Direction :: Render each line of the listing below as a JSON array of strings, one string per line, and omit any blank lines.

* start Information shown *

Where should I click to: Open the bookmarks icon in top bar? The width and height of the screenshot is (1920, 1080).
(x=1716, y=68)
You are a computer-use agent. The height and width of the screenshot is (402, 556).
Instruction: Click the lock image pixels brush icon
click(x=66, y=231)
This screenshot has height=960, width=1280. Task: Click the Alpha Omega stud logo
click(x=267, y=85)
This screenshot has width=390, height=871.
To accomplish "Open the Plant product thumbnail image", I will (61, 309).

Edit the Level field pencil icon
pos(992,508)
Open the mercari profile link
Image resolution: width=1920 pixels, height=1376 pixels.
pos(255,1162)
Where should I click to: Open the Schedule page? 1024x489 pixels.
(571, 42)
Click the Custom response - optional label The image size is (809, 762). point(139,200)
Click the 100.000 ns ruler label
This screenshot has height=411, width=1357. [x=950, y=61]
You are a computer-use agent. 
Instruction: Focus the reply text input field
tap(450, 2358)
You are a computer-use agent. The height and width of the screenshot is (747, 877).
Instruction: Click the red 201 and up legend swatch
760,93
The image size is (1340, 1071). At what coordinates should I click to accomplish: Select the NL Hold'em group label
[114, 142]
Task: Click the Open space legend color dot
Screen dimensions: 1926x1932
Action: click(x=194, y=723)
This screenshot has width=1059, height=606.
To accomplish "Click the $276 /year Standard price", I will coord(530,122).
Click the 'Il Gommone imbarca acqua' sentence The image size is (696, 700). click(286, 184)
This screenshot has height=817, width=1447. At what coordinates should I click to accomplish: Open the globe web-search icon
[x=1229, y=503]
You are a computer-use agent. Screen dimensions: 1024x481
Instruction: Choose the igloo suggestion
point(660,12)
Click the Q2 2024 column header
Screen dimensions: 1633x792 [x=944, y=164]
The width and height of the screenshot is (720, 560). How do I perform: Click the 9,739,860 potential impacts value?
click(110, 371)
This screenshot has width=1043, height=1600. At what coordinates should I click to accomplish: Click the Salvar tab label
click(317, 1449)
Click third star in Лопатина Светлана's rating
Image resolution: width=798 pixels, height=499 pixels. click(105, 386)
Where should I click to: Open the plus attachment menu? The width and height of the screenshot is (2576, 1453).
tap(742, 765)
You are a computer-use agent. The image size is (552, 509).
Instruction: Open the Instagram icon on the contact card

* end Information shown *

Finished exercise ::
[
  "Where should I click to: Open the bookmarks icon in top bar? The width and height of the screenshot is (1920, 1080).",
  "(x=1716, y=68)",
  "You are a computer-use agent. The height and width of the screenshot is (402, 556).",
  "Instruction: Click the lock image pixels brush icon",
  "click(x=66, y=231)",
  "This screenshot has height=960, width=1280. Task: Click the Alpha Omega stud logo",
  "click(x=267, y=85)",
  "This screenshot has width=390, height=871.",
  "To accomplish \"Open the Plant product thumbnail image\", I will (61, 309).",
  "Edit the Level field pencil icon",
  "pos(992,508)",
  "Open the mercari profile link",
  "Image resolution: width=1920 pixels, height=1376 pixels.",
  "pos(255,1162)",
  "Where should I click to: Open the Schedule page? 1024x489 pixels.",
  "(571, 42)",
  "Click the Custom response - optional label The image size is (809, 762). point(139,200)",
  "Click the 100.000 ns ruler label",
  "This screenshot has height=411, width=1357. [x=950, y=61]",
  "You are a computer-use agent. ",
  "Instruction: Focus the reply text input field",
  "tap(450, 2358)",
  "You are a computer-use agent. The height and width of the screenshot is (747, 877).",
  "Instruction: Click the red 201 and up legend swatch",
  "760,93",
  "The image size is (1340, 1071). At what coordinates should I click to accomplish: Select the NL Hold'em group label",
  "[114, 142]",
  "Task: Click the Open space legend color dot",
  "Screen dimensions: 1926x1932",
  "Action: click(x=194, y=723)",
  "This screenshot has width=1059, height=606.",
  "To accomplish \"Click the $276 /year Standard price\", I will coord(530,122).",
  "Click the 'Il Gommone imbarca acqua' sentence The image size is (696, 700). click(286, 184)",
  "This screenshot has height=817, width=1447. At what coordinates should I click to accomplish: Open the globe web-search icon",
  "[x=1229, y=503]",
  "You are a computer-use agent. Screen dimensions: 1024x481",
  "Instruction: Choose the igloo suggestion",
  "point(660,12)",
  "Click the Q2 2024 column header",
  "Screen dimensions: 1633x792 [x=944, y=164]",
  "The width and height of the screenshot is (720, 560). How do I perform: Click the 9,739,860 potential impacts value?",
  "click(110, 371)",
  "This screenshot has width=1043, height=1600. At what coordinates should I click to accomplish: Click the Salvar tab label",
  "click(317, 1449)",
  "Click third star in Лопатина Светлана's rating",
  "Image resolution: width=798 pixels, height=499 pixels. click(105, 386)",
  "Where should I click to: Open the plus attachment menu? The width and height of the screenshot is (2576, 1453).",
  "tap(742, 765)",
  "You are a computer-use agent. The image size is (552, 509).",
  "Instruction: Open the Instagram icon on the contact card"
]